Surge in patients on trolleys at St Luke’s

A SURGE in the number of ill people forced to wait on trolleys has increased dramatically at St Luke’s Hospital.

A SURGE in the number of ill people forced to wait on trolleys has increased dramatically at St Luke’s Hospital.

On Monday there were 18 people waiting on trolleys and 16 people on trolleys yesterday. The high number is being attributed to a seasonal illness among the elderly population.

The figures compiled by the Irish Nurses and Midwives Organisation show an extraordinarily high number of people on trolleys in recent days.

Management at the hospital have assured patients and their families that hospital staff are making every effort to accommodate patients as quickly as possible.
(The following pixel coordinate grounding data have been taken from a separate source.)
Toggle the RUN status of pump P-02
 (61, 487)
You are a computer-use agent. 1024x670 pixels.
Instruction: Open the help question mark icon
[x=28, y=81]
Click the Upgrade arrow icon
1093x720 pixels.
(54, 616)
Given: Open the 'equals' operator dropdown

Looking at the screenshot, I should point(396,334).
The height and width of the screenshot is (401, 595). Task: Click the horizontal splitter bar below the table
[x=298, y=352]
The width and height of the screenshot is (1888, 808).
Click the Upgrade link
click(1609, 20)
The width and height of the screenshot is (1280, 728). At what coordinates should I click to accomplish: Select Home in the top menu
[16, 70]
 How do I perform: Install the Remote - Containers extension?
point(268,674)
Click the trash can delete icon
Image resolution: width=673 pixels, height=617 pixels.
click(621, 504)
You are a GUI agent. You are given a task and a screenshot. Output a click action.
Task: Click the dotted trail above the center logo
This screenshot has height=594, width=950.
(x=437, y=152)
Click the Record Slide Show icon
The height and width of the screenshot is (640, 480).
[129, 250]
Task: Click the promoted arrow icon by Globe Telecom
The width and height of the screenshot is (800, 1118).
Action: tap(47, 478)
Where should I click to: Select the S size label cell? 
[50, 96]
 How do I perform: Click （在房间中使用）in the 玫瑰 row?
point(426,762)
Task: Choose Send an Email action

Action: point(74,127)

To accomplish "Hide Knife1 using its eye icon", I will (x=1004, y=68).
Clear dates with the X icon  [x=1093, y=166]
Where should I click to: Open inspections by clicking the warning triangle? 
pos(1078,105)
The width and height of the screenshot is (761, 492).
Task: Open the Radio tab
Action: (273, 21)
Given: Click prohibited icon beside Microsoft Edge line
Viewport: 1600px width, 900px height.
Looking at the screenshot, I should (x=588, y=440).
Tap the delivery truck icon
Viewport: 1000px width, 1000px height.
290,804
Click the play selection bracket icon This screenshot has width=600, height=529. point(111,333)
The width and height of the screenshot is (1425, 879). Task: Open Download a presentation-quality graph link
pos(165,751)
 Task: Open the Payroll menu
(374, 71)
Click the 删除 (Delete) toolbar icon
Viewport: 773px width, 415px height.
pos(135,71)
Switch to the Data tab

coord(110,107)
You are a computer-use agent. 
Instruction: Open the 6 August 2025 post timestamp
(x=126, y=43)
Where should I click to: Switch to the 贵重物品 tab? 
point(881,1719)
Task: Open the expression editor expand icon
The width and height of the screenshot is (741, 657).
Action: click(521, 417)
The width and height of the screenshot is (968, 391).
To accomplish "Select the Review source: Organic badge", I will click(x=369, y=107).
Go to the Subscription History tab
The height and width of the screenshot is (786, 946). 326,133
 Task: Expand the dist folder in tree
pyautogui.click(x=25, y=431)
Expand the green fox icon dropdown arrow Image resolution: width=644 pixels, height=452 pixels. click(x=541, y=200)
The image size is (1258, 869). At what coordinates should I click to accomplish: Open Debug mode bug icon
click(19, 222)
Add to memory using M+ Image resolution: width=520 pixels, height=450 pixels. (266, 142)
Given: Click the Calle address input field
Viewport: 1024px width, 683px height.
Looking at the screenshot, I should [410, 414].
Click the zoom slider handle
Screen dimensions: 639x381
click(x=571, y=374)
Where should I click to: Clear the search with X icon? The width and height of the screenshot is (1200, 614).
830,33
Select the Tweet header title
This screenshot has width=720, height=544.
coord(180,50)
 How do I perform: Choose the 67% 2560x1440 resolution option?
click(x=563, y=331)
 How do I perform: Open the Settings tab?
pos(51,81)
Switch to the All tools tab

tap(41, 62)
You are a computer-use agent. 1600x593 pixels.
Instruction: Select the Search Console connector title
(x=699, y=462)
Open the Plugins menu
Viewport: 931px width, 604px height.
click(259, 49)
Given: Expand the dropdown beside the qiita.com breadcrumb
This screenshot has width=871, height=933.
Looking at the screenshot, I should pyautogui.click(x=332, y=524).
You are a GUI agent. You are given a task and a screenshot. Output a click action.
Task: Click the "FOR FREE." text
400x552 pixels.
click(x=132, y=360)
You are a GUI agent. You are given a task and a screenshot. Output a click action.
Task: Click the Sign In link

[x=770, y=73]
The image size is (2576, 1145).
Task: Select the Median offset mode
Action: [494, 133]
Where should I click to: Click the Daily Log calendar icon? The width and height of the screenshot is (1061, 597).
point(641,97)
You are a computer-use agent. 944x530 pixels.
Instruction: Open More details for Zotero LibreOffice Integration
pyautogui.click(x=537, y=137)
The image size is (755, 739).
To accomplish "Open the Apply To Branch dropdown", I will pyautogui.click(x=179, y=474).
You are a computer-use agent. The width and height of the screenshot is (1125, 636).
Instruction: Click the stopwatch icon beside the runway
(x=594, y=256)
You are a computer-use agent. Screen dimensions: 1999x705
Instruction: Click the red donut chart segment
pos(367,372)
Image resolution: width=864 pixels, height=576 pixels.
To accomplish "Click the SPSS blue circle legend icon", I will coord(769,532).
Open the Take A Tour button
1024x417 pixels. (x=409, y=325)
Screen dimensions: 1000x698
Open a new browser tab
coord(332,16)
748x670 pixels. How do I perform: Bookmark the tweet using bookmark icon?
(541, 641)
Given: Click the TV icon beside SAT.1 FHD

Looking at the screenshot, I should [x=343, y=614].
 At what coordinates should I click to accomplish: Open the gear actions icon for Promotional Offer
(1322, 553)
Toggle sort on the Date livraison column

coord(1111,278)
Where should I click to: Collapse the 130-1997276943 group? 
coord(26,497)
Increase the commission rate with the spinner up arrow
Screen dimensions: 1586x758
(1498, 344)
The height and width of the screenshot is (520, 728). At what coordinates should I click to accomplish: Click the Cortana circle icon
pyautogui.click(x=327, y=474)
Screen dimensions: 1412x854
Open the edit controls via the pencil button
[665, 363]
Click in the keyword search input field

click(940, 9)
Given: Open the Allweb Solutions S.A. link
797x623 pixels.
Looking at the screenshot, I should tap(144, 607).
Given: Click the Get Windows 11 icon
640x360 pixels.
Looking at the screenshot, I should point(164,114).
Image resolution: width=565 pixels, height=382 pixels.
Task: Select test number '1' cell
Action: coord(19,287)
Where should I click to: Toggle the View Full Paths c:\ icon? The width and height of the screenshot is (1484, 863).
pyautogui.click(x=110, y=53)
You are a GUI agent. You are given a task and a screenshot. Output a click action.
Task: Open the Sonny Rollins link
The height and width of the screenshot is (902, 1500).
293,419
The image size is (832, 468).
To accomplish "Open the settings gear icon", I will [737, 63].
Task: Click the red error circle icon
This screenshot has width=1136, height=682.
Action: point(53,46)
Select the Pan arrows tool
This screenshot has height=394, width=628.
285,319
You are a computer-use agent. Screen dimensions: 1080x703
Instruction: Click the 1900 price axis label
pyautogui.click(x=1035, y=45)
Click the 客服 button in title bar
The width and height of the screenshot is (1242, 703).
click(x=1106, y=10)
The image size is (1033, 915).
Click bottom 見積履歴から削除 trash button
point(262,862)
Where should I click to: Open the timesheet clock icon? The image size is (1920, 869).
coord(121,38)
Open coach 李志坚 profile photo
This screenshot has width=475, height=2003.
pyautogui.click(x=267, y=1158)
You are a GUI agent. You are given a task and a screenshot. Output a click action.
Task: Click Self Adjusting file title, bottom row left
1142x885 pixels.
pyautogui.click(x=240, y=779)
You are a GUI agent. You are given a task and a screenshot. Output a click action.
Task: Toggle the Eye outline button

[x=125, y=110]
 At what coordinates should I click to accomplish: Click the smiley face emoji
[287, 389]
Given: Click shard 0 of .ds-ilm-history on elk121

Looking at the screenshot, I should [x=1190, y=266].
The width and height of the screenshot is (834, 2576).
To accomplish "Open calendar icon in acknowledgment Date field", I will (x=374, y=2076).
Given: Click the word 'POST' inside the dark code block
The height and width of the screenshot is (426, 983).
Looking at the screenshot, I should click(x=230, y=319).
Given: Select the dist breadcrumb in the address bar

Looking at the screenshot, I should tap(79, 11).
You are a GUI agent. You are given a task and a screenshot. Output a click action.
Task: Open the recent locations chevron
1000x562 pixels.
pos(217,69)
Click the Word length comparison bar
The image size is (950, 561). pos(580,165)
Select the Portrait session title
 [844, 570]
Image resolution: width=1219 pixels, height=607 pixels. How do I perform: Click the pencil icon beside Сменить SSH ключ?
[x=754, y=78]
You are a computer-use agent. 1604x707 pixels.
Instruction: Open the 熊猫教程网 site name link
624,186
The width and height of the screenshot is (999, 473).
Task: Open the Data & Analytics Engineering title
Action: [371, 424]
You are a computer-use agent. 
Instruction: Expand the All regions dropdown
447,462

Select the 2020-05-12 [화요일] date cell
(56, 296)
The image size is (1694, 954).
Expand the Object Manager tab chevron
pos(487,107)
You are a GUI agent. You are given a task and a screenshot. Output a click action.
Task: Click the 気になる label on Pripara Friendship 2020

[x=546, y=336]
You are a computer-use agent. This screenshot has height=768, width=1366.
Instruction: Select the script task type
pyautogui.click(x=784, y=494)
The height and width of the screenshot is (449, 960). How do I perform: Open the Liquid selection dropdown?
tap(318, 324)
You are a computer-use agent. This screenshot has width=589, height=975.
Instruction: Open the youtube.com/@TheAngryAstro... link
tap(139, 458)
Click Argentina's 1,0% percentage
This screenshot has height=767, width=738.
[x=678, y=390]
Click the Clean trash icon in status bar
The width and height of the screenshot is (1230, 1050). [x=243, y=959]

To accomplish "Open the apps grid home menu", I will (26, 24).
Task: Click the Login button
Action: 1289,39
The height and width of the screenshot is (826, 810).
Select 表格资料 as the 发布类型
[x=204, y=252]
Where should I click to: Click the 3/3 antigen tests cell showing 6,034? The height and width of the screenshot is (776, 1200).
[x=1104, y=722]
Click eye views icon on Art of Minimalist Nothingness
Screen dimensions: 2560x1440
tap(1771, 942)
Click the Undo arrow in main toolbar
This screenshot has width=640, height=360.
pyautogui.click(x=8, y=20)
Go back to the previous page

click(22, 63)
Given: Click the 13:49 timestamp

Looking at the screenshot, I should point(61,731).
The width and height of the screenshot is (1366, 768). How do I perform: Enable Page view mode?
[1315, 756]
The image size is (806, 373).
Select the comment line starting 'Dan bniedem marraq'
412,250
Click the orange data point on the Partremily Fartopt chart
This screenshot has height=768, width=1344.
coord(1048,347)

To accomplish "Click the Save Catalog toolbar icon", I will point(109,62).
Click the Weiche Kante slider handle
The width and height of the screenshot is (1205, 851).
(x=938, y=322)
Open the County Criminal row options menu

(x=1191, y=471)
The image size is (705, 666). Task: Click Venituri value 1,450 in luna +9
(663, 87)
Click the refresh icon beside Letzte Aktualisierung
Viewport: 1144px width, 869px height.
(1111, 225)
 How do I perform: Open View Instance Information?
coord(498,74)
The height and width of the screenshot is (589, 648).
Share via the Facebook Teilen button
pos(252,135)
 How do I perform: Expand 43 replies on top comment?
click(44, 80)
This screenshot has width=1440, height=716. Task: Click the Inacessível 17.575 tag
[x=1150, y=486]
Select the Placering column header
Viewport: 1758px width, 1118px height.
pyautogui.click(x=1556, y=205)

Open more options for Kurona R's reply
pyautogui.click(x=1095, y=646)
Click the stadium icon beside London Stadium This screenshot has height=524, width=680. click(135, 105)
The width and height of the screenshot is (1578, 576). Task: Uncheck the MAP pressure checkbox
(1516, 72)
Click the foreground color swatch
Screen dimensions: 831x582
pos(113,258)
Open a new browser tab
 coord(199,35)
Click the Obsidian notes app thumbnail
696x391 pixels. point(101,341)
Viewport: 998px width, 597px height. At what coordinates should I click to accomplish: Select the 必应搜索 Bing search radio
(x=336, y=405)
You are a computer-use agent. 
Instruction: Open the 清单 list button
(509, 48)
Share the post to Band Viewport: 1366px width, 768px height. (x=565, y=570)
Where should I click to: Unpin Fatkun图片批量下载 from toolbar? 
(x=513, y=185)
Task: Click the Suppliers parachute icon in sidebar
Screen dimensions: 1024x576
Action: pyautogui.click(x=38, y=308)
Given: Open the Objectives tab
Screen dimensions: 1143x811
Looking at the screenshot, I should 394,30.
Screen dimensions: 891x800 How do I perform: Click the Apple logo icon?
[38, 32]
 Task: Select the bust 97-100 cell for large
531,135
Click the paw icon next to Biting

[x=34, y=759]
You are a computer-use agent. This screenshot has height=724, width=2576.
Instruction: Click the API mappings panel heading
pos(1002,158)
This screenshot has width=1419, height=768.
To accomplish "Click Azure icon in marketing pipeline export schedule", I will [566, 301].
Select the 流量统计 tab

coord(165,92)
The hospital has also apologised to patients and their families in the case of any inconvenience caused when a delay in being transferred from the Emergency Department to a hospital bed is experienced.

On average 85 people present at the Emergency Department every day, 28 of whom, on average, are admitted.

Hospital management is treating this matter as a priority and is working closely with the Special Delivery Unit (SDU) in keeping the situation under constant review.

According to the IMNO figures there was no one at trolleys in the hospital in the three days leading up to this. Prior to that there were five people on trollies on Thursday, 11 people on trollies on Wednesday and three people on trollies last Tuesday.

A HSE spokesman said that the staff at St Luke’s are making every effort to accommodate patients as quickly as possible and that the situation was expected to improve within hours.

The HSE have also said that patient care is paramount at the hsopital and the current situation is being treated as a priority. The hospital has undertaken several actions to help reduce the pressure, including opening additional beds and the day ward at night to create additional beds, proactive discharge planning, reducing length of stay through timely discharge, additional ward rounds being undertaken by clinicians and reducing all elective work (deferring of non-urgent day inpatient procedures).